Knotel Hit With Two More Lawsuits for Unpaid Rent
Flexible workspace provider Knotel’s legal troubles keep piling up and the company is facing another pair of lawsuits for skipping out on a combined nearly $2 million in rent in Manhattan, court records show.
In the larger of the two suits, BEB Capital accused Knotel of not ponying up $1.5 million in rent since April for its six-floor outpost at 22 West 38th Street, according to the complaint filed in Manhattan Supreme Court this week. Knotel signed a 15-year lease for the Midtown space in 2016, as Commercial Observer previously reported.
On Tuesday, Winter Properties filed a suit against Knotel claiming the flexible workspace provider owes $424,000 in missed rent since April for the three-floor space at 3 East 28th Street Knotel took in 2018, according to court documents. Winter Properties canceled Knotel’s lease for the property in October after months of no rent.
Spokespeople for BEB and Knotel declined to comment.

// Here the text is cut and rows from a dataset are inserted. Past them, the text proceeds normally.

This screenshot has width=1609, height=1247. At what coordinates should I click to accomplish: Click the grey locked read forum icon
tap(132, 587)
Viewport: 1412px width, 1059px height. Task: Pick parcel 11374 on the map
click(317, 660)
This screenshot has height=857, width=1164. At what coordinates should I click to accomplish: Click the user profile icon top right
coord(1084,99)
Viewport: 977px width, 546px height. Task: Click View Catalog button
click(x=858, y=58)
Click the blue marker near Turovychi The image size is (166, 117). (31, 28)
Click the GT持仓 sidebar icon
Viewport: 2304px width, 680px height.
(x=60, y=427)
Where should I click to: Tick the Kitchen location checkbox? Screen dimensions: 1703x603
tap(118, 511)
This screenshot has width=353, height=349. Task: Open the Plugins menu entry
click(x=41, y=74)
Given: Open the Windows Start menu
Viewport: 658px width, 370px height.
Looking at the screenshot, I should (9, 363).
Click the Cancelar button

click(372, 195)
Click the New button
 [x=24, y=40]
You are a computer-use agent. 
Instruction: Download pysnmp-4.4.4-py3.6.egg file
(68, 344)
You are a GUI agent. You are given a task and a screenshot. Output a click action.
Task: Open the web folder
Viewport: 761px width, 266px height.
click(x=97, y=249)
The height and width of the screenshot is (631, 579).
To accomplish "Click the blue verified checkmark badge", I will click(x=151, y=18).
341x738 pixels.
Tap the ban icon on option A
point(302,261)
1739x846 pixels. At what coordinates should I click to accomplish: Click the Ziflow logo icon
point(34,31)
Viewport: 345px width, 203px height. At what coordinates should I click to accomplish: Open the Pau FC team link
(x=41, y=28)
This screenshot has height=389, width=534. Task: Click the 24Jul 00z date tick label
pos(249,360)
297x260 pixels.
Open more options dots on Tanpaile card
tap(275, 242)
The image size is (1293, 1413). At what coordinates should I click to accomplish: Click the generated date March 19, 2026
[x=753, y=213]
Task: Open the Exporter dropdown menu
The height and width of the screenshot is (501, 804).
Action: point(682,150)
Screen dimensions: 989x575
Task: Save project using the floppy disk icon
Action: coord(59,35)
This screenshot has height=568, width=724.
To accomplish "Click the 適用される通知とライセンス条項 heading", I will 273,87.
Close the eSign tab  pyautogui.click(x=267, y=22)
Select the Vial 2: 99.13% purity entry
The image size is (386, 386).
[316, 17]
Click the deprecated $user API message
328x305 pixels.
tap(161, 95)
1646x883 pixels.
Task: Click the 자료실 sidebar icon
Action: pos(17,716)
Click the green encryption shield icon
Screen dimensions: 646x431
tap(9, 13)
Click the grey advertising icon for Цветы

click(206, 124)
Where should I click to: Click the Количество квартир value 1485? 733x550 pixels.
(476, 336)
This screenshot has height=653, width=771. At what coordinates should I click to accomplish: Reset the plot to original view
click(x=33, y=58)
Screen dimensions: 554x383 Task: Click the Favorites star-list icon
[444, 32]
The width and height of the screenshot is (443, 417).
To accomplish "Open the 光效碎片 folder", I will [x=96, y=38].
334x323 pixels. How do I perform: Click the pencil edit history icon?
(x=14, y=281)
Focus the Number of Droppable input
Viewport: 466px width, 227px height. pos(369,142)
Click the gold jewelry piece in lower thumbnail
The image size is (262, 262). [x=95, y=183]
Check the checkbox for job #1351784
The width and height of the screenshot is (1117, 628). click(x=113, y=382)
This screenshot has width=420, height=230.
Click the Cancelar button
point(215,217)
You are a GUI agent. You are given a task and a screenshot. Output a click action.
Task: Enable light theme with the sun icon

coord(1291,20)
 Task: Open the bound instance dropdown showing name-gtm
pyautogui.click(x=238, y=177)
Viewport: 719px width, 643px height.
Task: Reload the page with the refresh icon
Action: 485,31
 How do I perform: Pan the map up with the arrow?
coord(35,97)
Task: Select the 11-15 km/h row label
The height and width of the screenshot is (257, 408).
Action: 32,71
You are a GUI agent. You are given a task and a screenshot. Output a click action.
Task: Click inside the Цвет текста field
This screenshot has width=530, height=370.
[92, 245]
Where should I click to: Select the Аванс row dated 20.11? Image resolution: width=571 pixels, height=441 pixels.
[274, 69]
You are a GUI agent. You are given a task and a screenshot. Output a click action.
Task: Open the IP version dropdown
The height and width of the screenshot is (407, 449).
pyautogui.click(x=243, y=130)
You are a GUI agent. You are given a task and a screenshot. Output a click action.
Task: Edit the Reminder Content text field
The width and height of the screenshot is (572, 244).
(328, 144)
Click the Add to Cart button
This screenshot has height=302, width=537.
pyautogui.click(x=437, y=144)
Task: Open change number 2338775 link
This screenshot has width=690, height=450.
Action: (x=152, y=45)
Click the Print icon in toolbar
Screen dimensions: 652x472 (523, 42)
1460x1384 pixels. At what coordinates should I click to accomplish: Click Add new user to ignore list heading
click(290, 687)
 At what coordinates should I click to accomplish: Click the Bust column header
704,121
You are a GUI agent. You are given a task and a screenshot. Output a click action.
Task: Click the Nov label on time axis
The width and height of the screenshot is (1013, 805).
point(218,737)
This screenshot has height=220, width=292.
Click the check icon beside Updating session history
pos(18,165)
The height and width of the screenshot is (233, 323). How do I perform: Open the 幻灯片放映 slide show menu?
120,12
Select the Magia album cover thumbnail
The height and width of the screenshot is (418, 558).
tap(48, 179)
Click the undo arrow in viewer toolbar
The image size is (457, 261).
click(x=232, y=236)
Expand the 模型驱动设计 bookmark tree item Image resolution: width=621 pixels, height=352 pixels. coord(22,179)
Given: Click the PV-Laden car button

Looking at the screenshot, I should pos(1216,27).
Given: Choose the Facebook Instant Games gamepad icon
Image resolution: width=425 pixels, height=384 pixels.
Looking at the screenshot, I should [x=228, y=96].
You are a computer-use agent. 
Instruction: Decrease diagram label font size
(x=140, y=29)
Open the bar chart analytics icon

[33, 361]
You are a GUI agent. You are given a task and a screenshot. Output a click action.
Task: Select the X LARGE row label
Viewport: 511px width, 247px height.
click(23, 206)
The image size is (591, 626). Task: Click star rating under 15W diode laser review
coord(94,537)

Representatives for Winter Properties did not immediately respond to a request for comment.
(Disclosure: Observer Capital, led by Observer Media Chairman and Publisher Joseph Meyer, is a Knotel investor.)
Knotel was crowned a unicorn last year after it closed on a $400 million funding round, but has faced a difficult 2020 as the coronavirus pandemic emptied office buildings around the world.
Knotel laid off more staff in October with plans to give back even more space in the United States, as it shifts its focus to the European and Japanese markets.
“The business globally — everywhere outside of the U.S. — is flat or slightly up; in the U.S., it’s been a tough environment,” Amol Sarva, Knotel co-founder and CEO, previously told CO. “We’re going to continue exiting more properties because we anticipate more recovery time.”
Sarva declined to say how much space Knotel looked to give back, but Business Insider reported the plans call for it to cut its portfolio by more than 60 percent.
While Sarva told CO that landlords have been “really good partners and we’re trying to be a really good partner to them” as it sheds the space, the company is facing a growing number of lawsuits from property owners.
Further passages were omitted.